TEXTE FOURNI:
Vu les articles 16 et 802, alinéa 2, du code de procédure civile :
5. Il résulte de ces textes que sont recevables les conclusions postérieures à l’ordonnance de clôture par lesquelles une partie demande la révocation de celle-ci, ou le rejet des débats des conclusions ou productions de dernière heure de l’adversaire.
6. Pour déclarer irrecevables les conclusions notifiées par la société Neovia le 4 avril 2022, l’arrêt retient qu’elles sont postérieures à la clôture de la procédure intervenue le 1er avril 2022.
7. En statuant ainsi, alors qu’il lui appartenait de se prononcer sur les demandes de révocation de l’ordonnance de clôture et de rejet des conclusions, notifiées le jour de la clôture, formulées dans les conclusions remises au greffe le 4 avril 2022, la cour d’appel a violé les textes susvisés.

INFORMATIONS EXTRAITES:

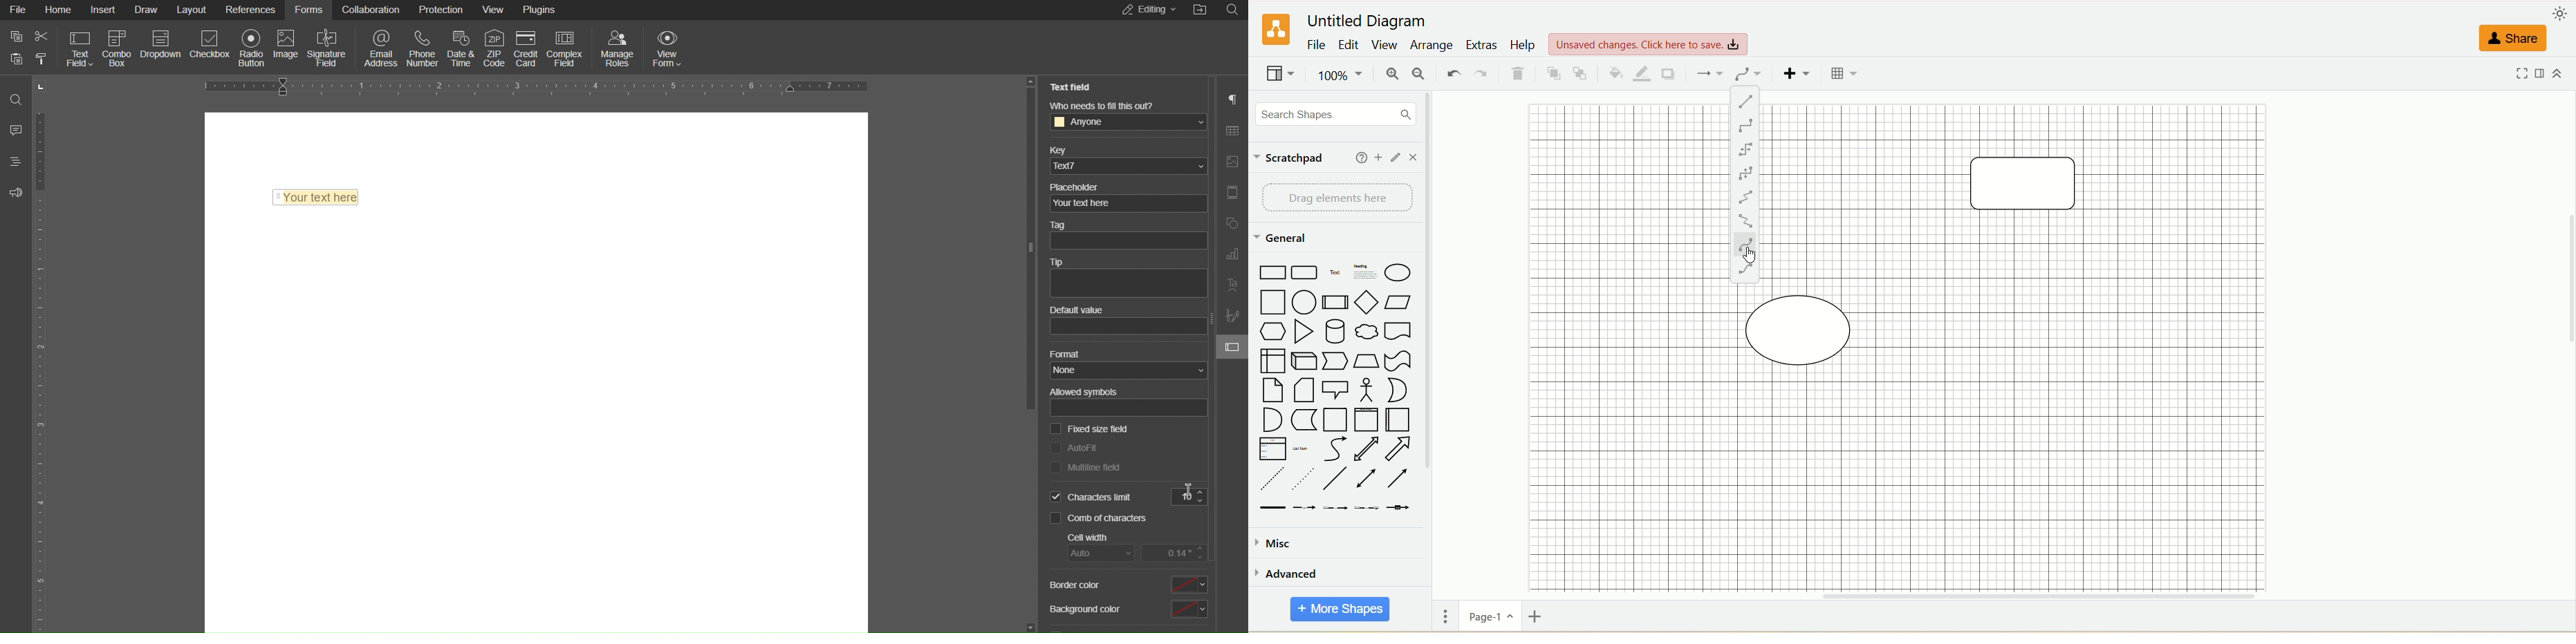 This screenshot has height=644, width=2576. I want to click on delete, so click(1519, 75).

--

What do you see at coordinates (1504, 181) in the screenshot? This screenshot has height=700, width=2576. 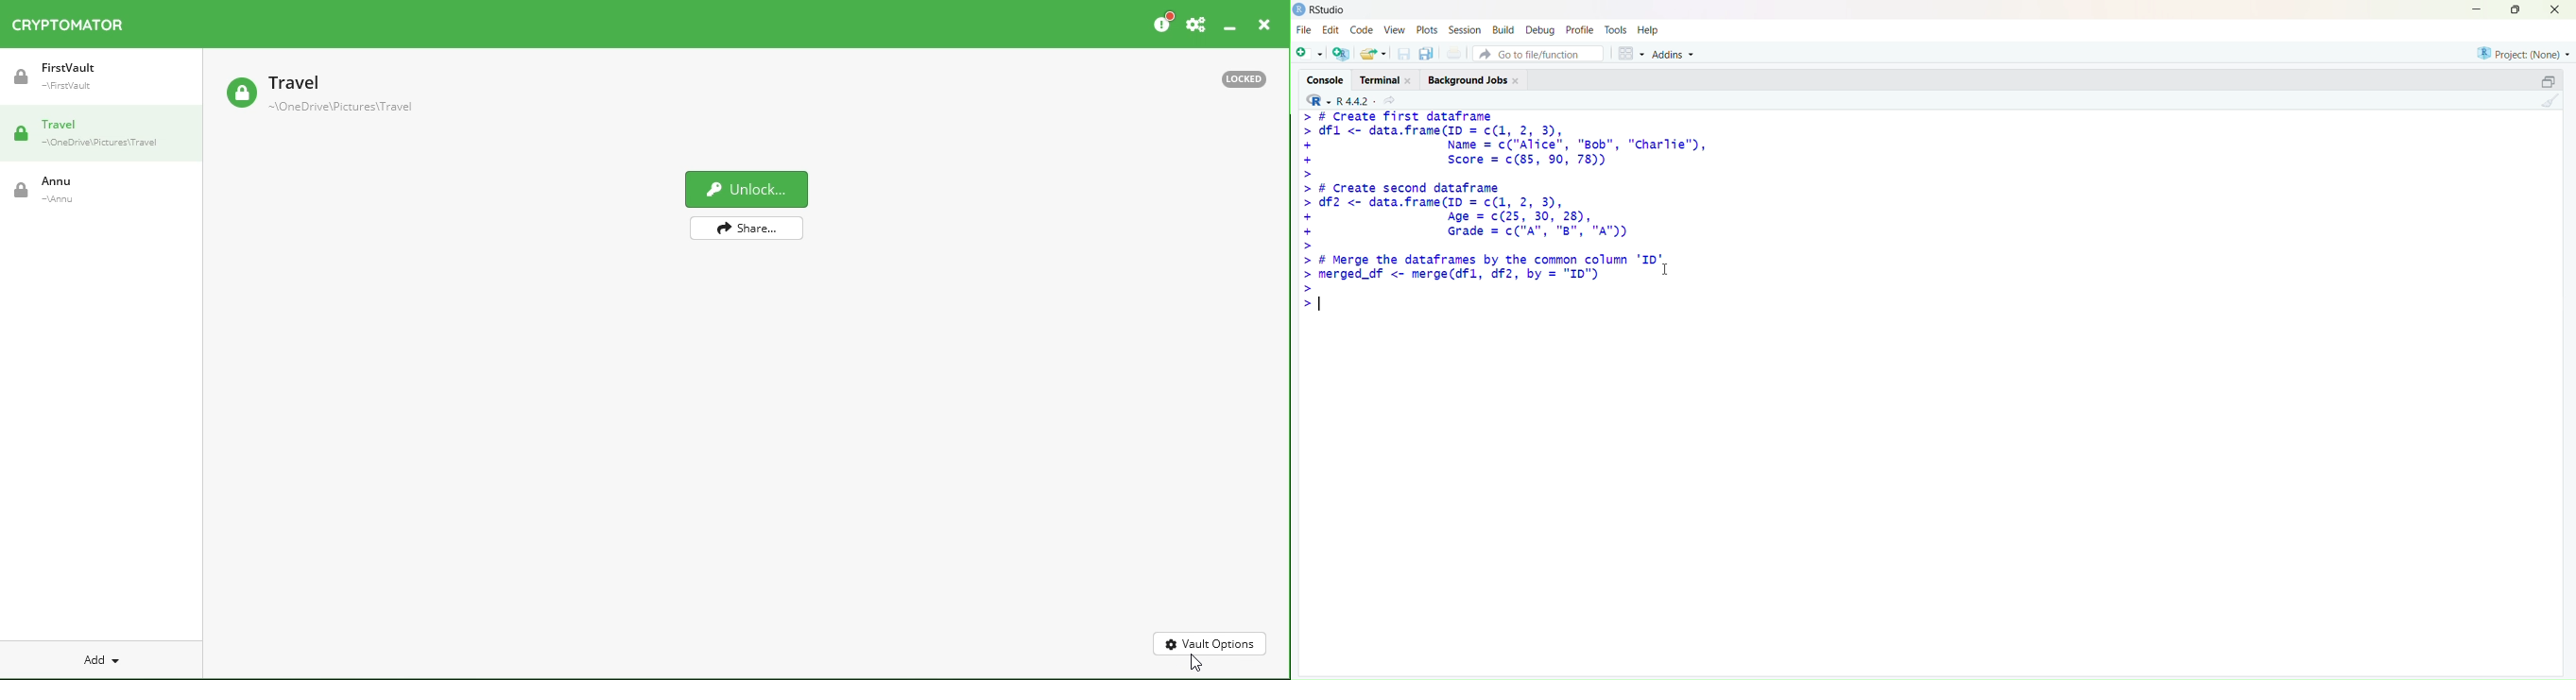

...

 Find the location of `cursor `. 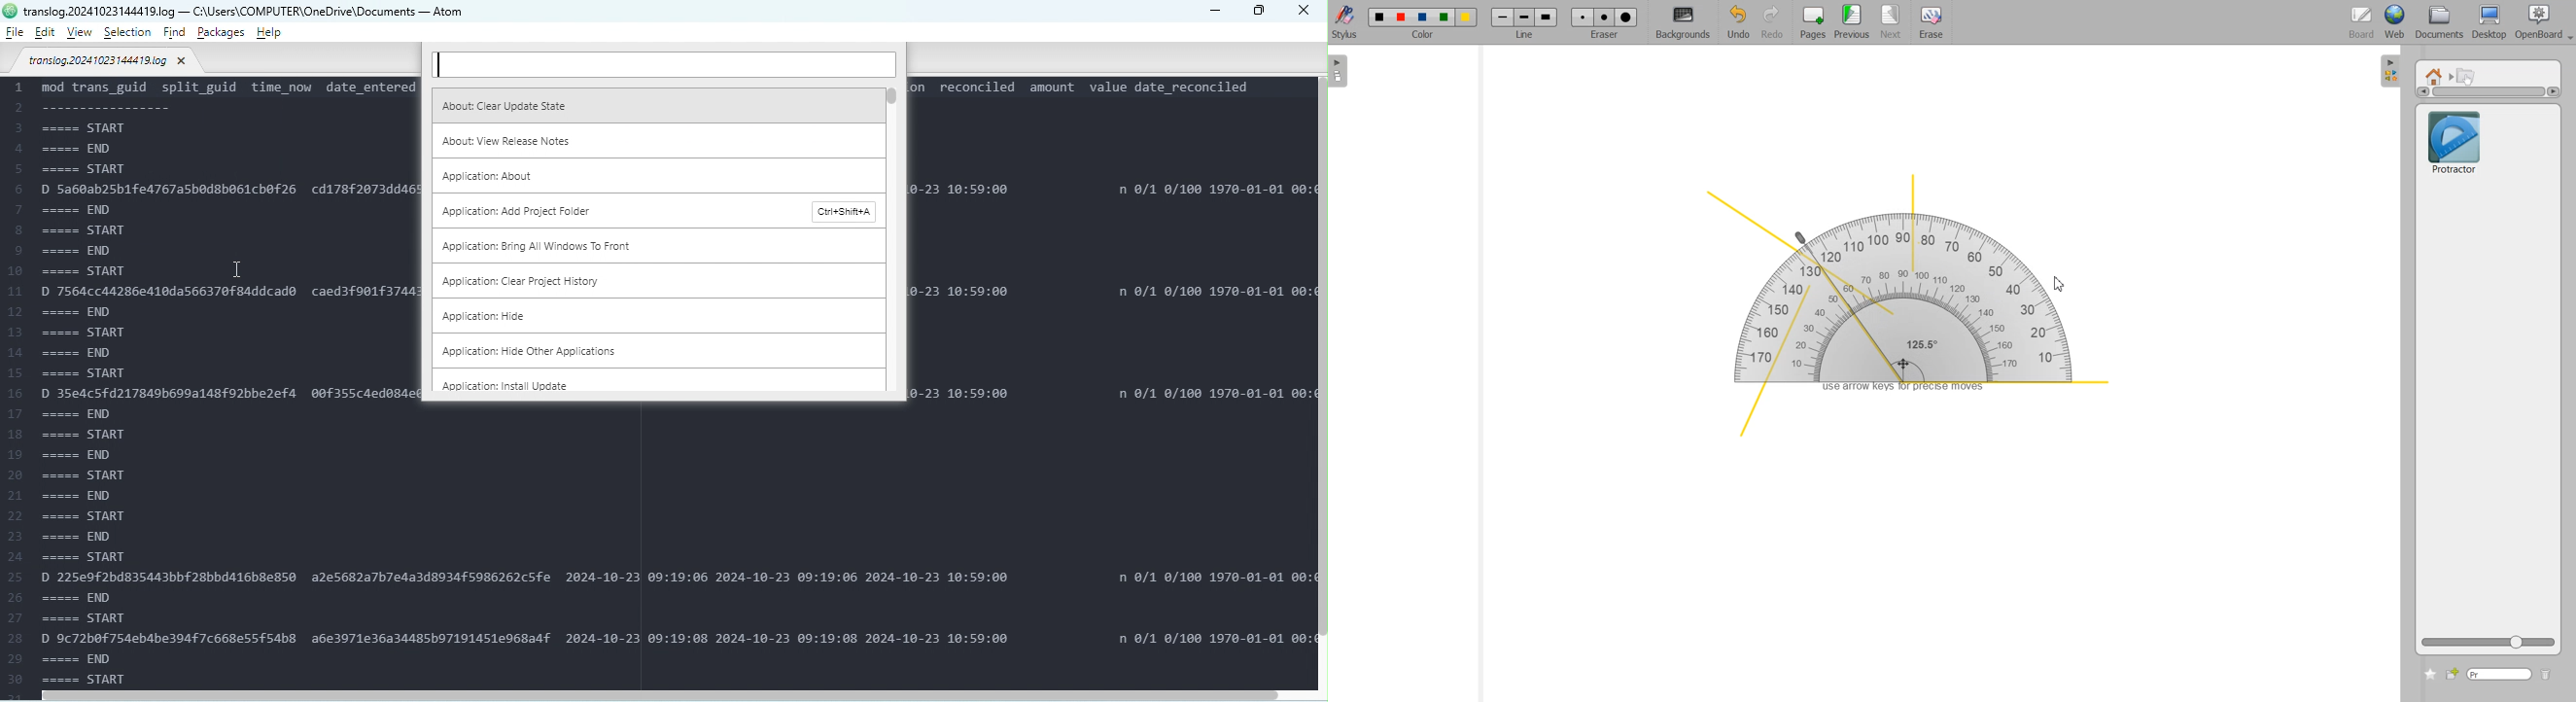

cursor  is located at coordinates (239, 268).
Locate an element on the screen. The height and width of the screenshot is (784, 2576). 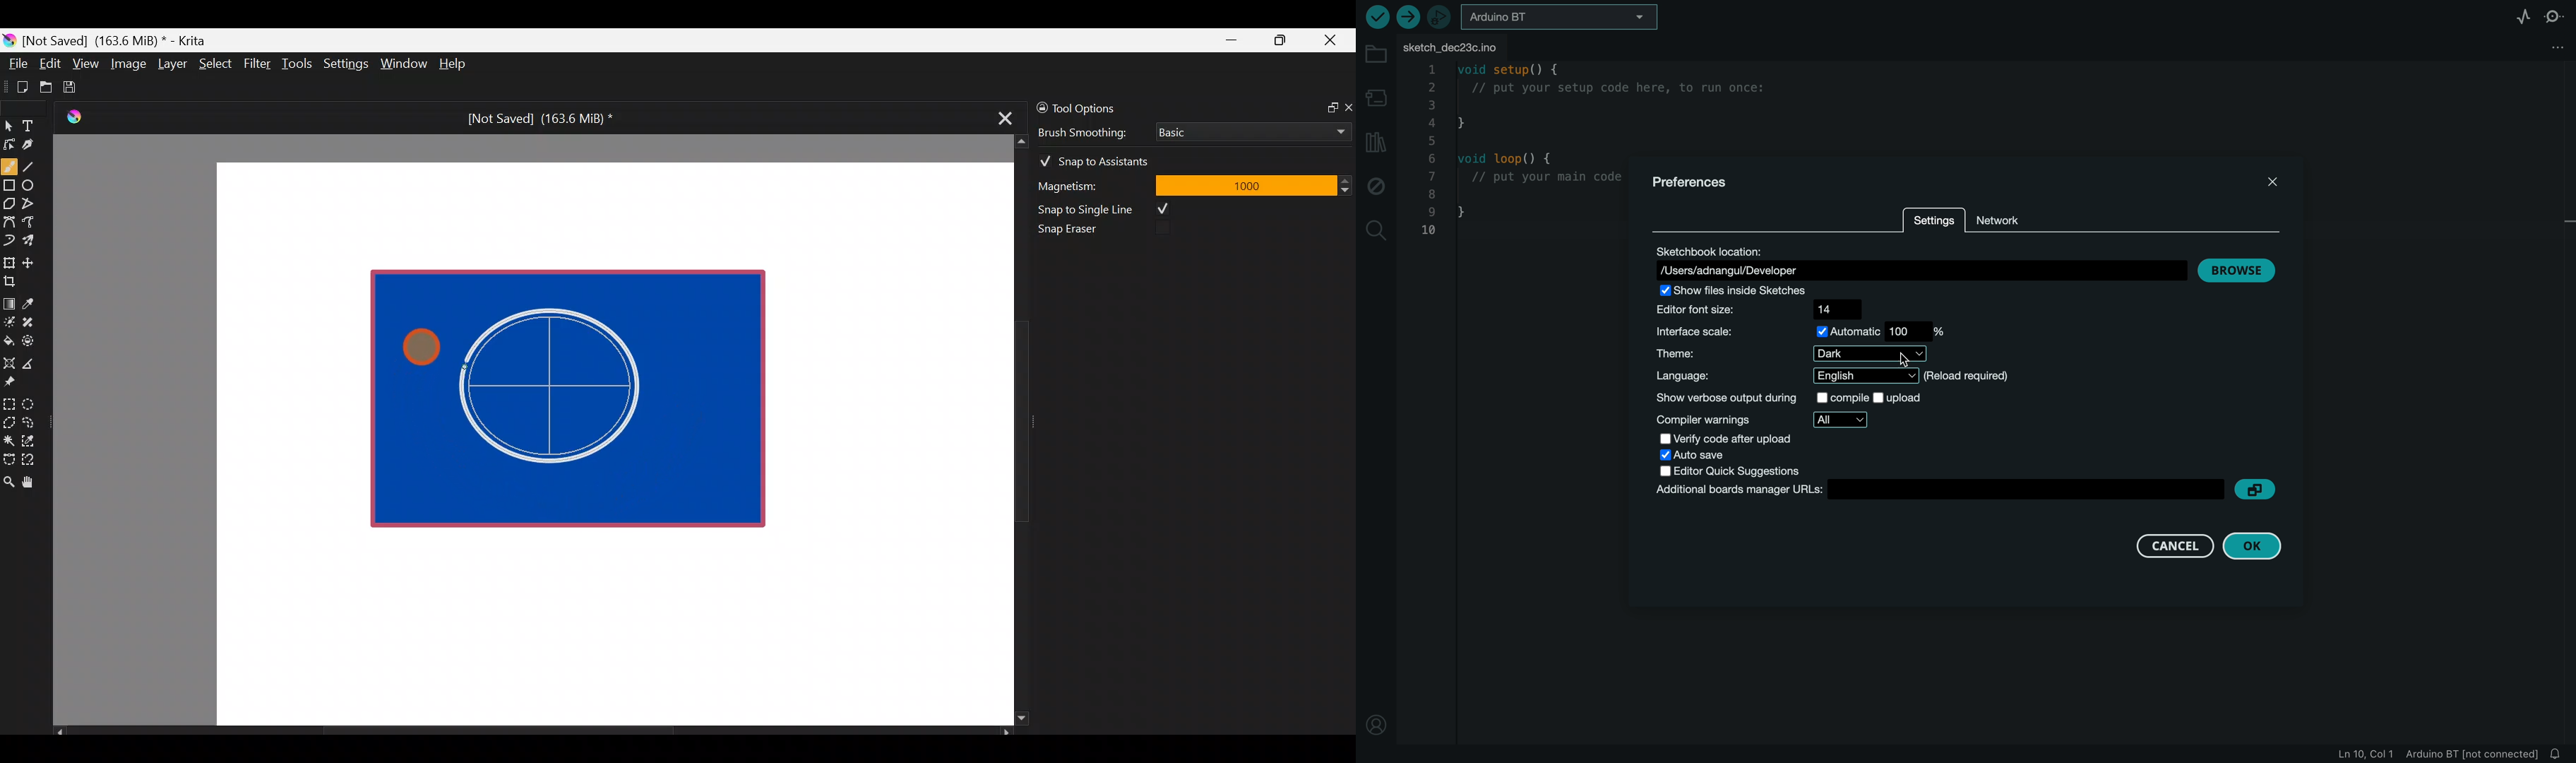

CONSIGNE 1:
Répondez brièvement aux questions suivantes sur l'extrait consacré à l'ordonnance de clôture.
(a) Quels articles du code de procédure civile sont visés ?
(b) À quelle date la clôture de la procédure est-elle intervenue ?
(c) Quelle société a notifié les conclusions du 4 avril 2022 ?
CONSIGNE 2: Prolongez l'extrait consacré à l'ordonnance de clôture en reprenant après sa dernière phrase.

RÉPONSE ATTENDUE 1:
(a) Les articles 16 et 802, alinéa 2.
(b) Le 1er avril 2022.
(c) La société Neovia.

RÉPONSE ATTENDUE 2:
Portée et conséquences de la cassation
8. En application de l’article 624 du code de procédure civile, la cassation du chef de dispositif de l’arrêt qui déclare irrecevables les conclusions notifiées le 4 avril 2022 par la société Neovia entraîne la cassation de tous les autres chefs de dispositif qui s’y rattachent par un lien de dépendance nécessaire.